APPLY HERE
LEAP, in collaboration with Columbia University’s Data Science Institute, Amazon Web Services (AWS), and NVIDIA, invites applications to participate in our January 2025 Hackathon: “Harnessing Machine Learning to Improve Subseasonal-to-Seasonal Climate Predictions.”
- Wednesday, January 15 – Thursday, January 16, 2025
- In-person at Columbia University (New York, NY)
For participants who would like to learn more about coding prior to participating in the Hackathon, please consider joining LEAP’s optional pre-Hackathon event, the Momentum Bootcamp.
HACKATHON GOAL
This Hackathon challenges teams of data science students, professionals working in the climate sector, and interested community members to build innovative demonstrations and machine-learning solutions for sub-seasonal climate modeling and prediction. Participants will use a newly released benchmarking dataset, ChaosBench (please read here and here for a description), to:
- illustrate the skill and limitations of current predictive tools,
- explore the value of such predictions for downstream applications, or
- improve current models by integrating machine learning, physics, and other domain knowledge.
Teams can supplement this dataset with additional data sources to enrich their project.

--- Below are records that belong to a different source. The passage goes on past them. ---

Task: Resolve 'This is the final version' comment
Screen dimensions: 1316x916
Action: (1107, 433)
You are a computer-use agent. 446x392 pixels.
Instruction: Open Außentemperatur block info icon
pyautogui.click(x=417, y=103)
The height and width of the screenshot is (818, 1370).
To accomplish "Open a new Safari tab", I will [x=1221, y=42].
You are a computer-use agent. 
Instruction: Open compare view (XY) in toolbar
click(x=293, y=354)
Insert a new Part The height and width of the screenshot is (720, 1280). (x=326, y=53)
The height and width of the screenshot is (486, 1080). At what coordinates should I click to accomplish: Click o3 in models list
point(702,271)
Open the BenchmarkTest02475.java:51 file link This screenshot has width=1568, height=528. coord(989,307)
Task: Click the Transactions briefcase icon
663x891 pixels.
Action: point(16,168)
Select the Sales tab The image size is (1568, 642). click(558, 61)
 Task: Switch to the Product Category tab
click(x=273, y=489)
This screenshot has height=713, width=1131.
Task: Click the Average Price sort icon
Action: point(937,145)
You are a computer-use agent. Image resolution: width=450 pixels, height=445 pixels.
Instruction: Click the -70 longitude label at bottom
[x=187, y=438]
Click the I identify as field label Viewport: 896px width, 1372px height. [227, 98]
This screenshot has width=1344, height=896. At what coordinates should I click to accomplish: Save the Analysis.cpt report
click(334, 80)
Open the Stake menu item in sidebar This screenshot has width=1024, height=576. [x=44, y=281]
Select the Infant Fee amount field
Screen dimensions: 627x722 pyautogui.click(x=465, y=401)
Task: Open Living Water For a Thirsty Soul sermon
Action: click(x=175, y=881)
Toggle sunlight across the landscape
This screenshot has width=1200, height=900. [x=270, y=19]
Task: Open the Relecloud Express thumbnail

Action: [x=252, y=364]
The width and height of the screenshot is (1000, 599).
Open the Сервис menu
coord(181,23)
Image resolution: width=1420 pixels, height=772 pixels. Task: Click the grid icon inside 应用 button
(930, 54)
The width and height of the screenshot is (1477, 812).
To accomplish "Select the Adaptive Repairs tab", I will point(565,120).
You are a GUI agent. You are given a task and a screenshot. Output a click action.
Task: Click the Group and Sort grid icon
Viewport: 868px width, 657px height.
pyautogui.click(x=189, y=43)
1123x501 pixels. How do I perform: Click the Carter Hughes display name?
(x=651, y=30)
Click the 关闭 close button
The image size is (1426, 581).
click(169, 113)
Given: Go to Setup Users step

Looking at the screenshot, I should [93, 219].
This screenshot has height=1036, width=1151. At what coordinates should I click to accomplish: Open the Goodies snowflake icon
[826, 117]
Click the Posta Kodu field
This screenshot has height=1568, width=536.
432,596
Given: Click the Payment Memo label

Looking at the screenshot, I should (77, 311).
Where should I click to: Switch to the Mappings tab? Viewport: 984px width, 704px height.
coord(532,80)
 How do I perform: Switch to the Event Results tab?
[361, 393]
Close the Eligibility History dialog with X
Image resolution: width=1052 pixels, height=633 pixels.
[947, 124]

Projects will be evaluated on real-world relevance, innovative integration of machine learning and domain science, clear presentation, and the effective use of external data.
HACKATHON ELIGIBILITY
This Hackathon is open to participants at all skill levels and from a range of disciplines and data needs in support of LEAP’s commitment to broadening participation in climate data science and making LEAP data and code broadly accessible. We aim to support travel to the Hackathon for a limited number of participants from the Global South and areas most gravely impacted by the climate crisis.